The question is: how to enable liquidations without putting a high burden on the trader? At the inception of the IPOR Protocol, we have opted for liquidation deposit as we see this as the fairest and most efficient way to handle the process. Money markets usually allow liquidation of position at a hefty discount to incentivize liquidators to move quickly when high volatility may push loans' collateral to be worth less than it secures in a couple of minutes. With IPOR Swaps, since they are similar to vanilla swaps used in traditional markets, even at very high volatility, the derivatives are not affected to nearly the same extent since they are an exchange of cash flows over time. Therefore the protocol can allow even higher cash efficiency and let the derivative use its collateral to the very last cent.
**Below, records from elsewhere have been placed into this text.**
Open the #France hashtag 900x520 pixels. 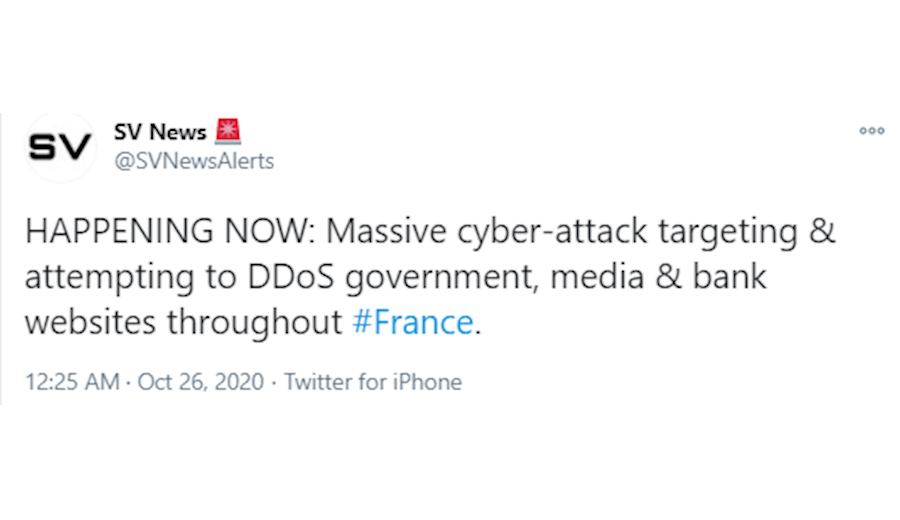click(413, 322)
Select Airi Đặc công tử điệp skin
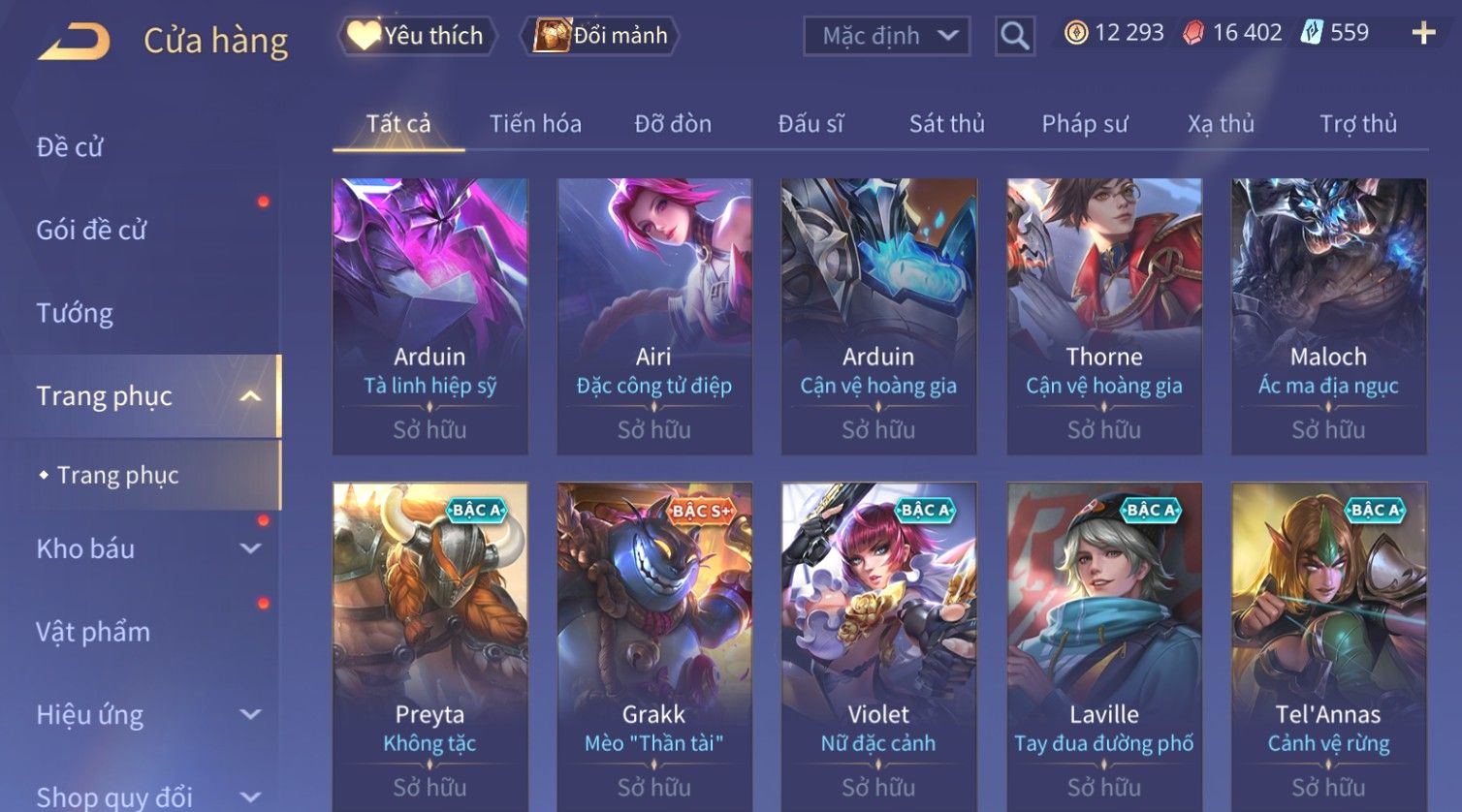This screenshot has height=812, width=1462. click(654, 316)
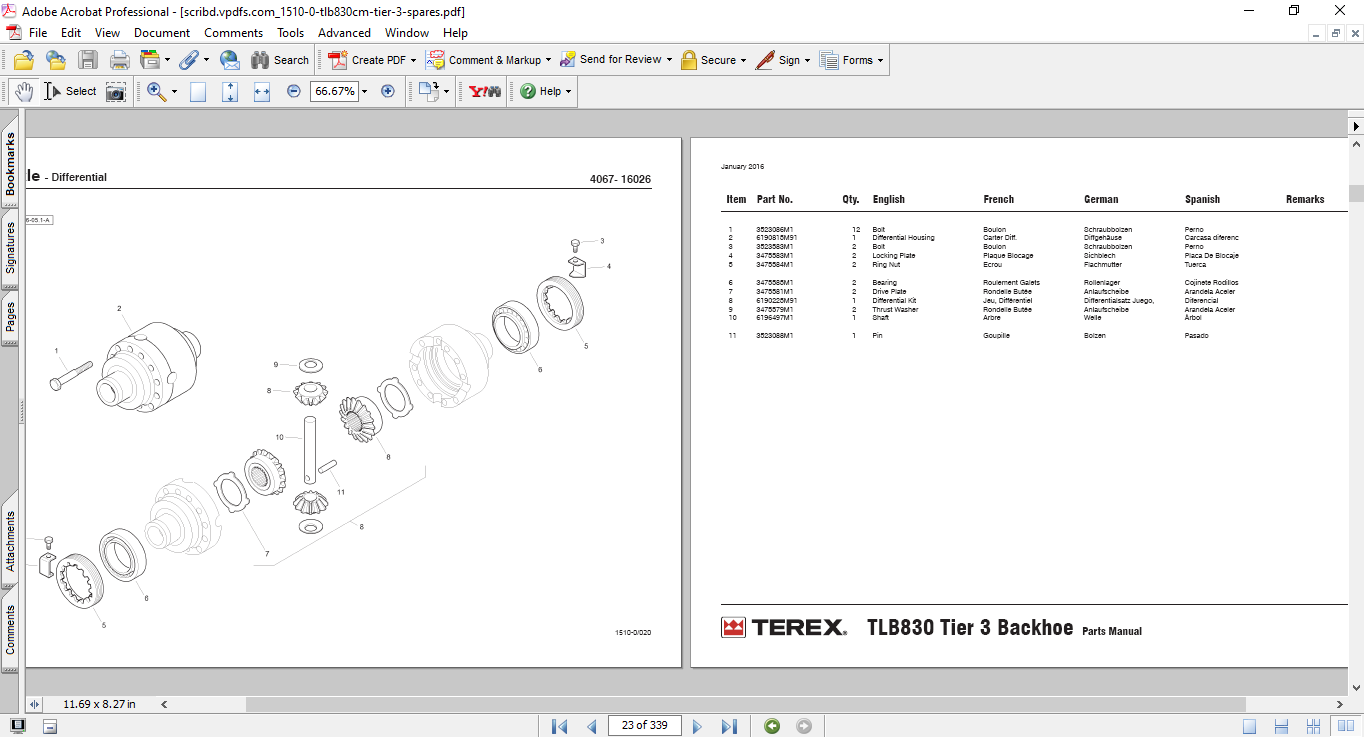Screen dimensions: 1364x737
Task: Click the Create PDF button
Action: [369, 60]
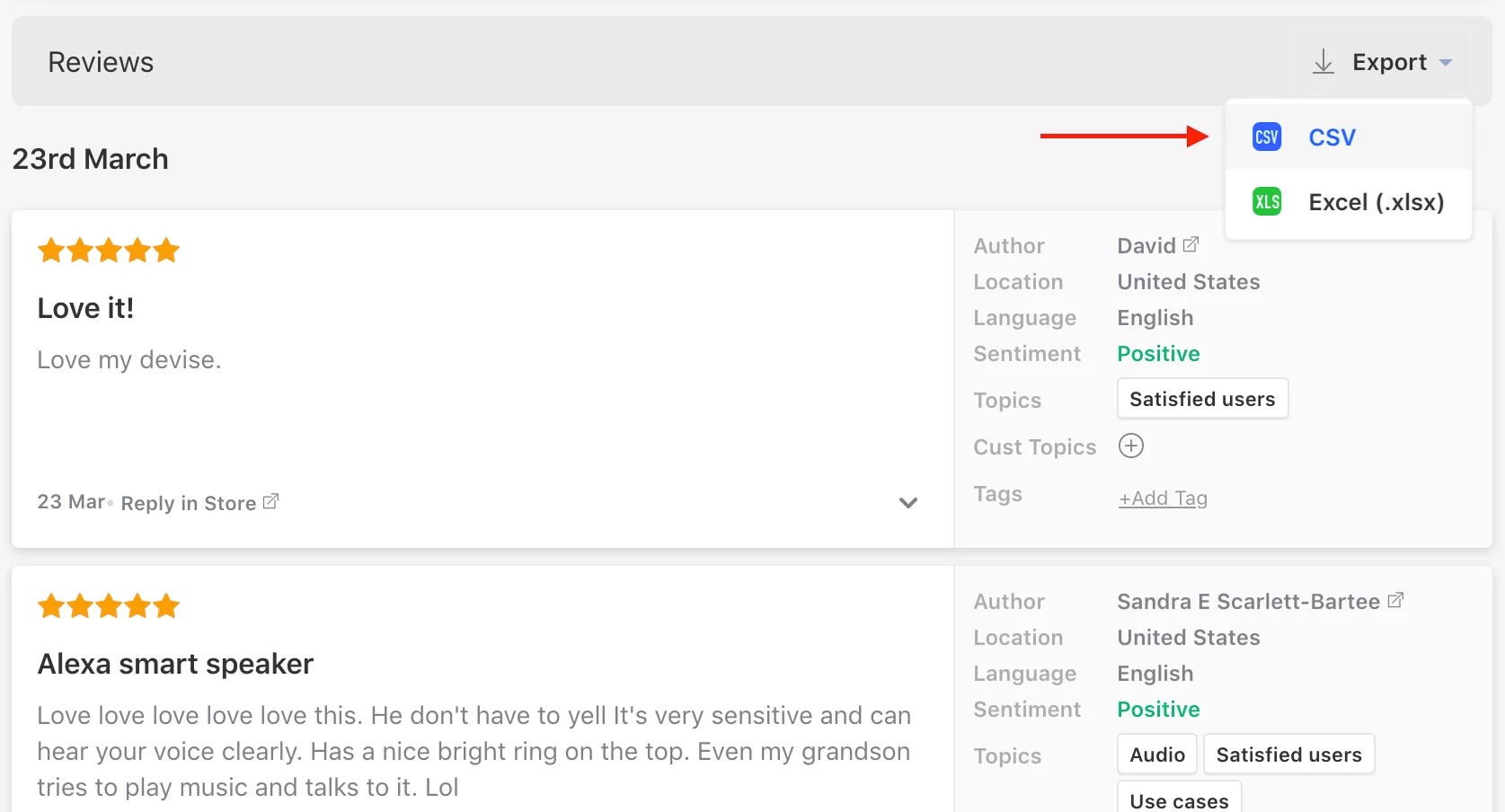Click the fifth star on Sandra's review
The width and height of the screenshot is (1505, 812).
click(166, 605)
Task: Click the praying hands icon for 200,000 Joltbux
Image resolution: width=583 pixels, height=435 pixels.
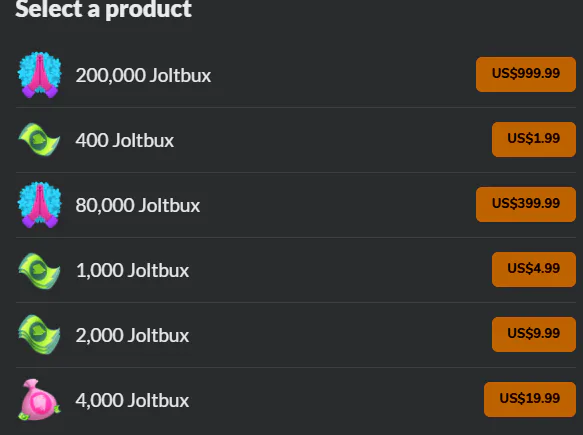Action: pyautogui.click(x=39, y=75)
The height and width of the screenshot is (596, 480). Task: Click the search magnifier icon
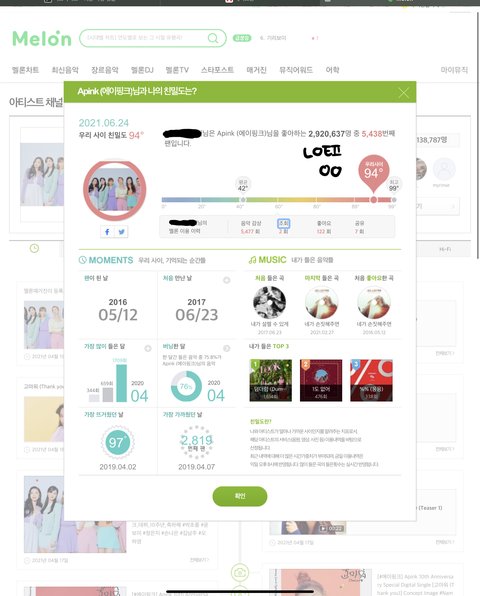point(213,38)
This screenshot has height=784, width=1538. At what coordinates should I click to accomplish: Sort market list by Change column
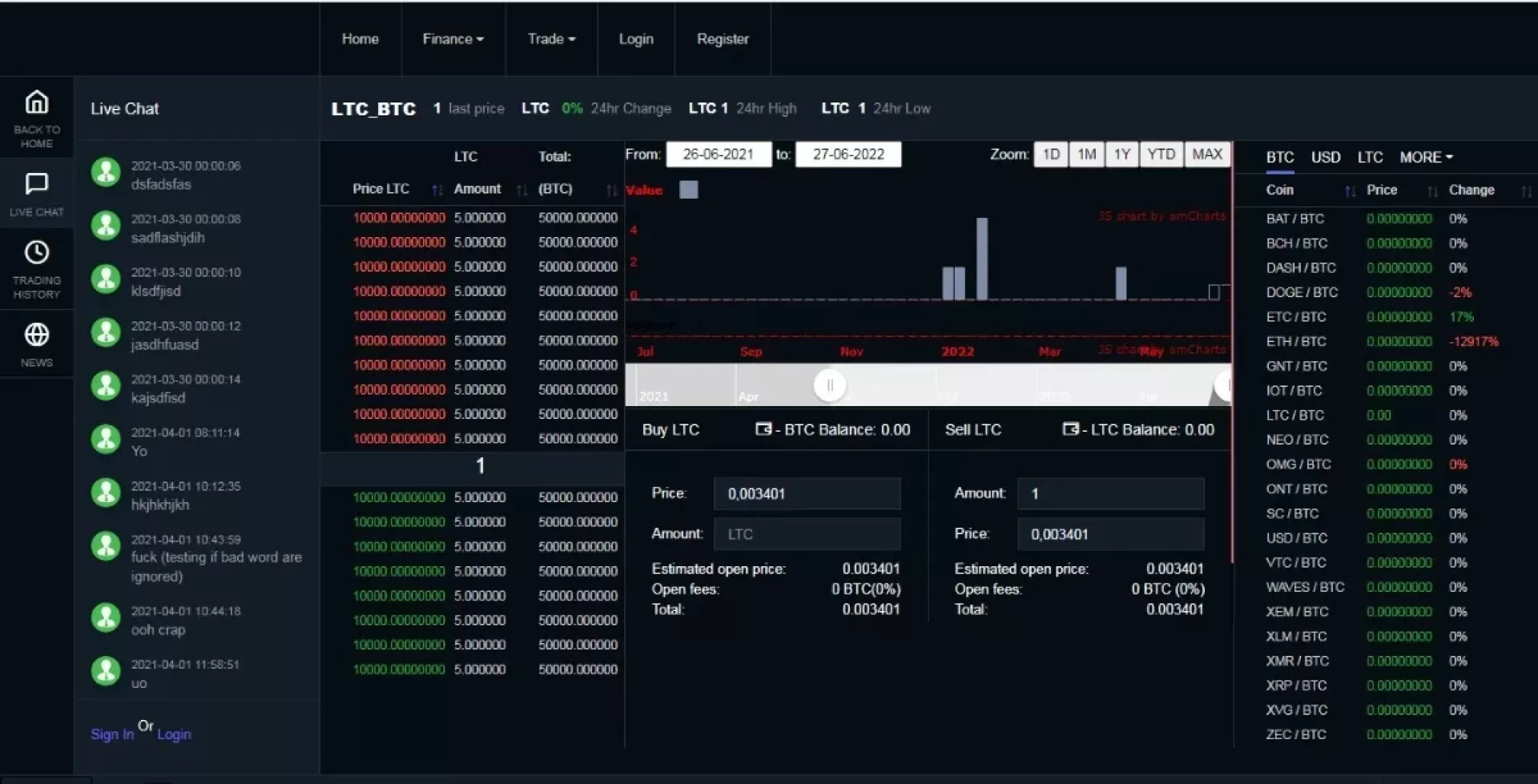pyautogui.click(x=1525, y=191)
A refundable liquidation deposit is charged at the time of opening the swap. The amount of the deposit is fixed and set by the governance. The reason for charging the deposit is to make sure that there is an incentive for the trader to liquidate their derivative or for a community liquidator to do it instead of the derivative owner. The IPOR AMM allows multiple derivatives to be liquidated simultaneously, which should further help with the gas efficiency of such a procedure.
An interest rate swap can be closed at any time by the trader who has opened it. If the interest accrued is positive, in other words, the trader has made money on the swap; they will receive more than they initially put in. Otherwise, the interest payoff would be deducted from the trader's collateral and transferred to the liquidity pool. In any case, the liquidation deposit would be paid back to the user's Ethereum address along with the calculated payoff.
A derivative becomes available for liquidation when:
- it reaches maturity
- it has generated a 100% profit or loss
Any community member can call a function to close the swap that meets these criteria within a certain threshold. The liquidator will be rewarded with the stable coin that has been set aside as a liquidation deposit. That stablecoin reward will be transferred directly to the liquidator's Ethereum address.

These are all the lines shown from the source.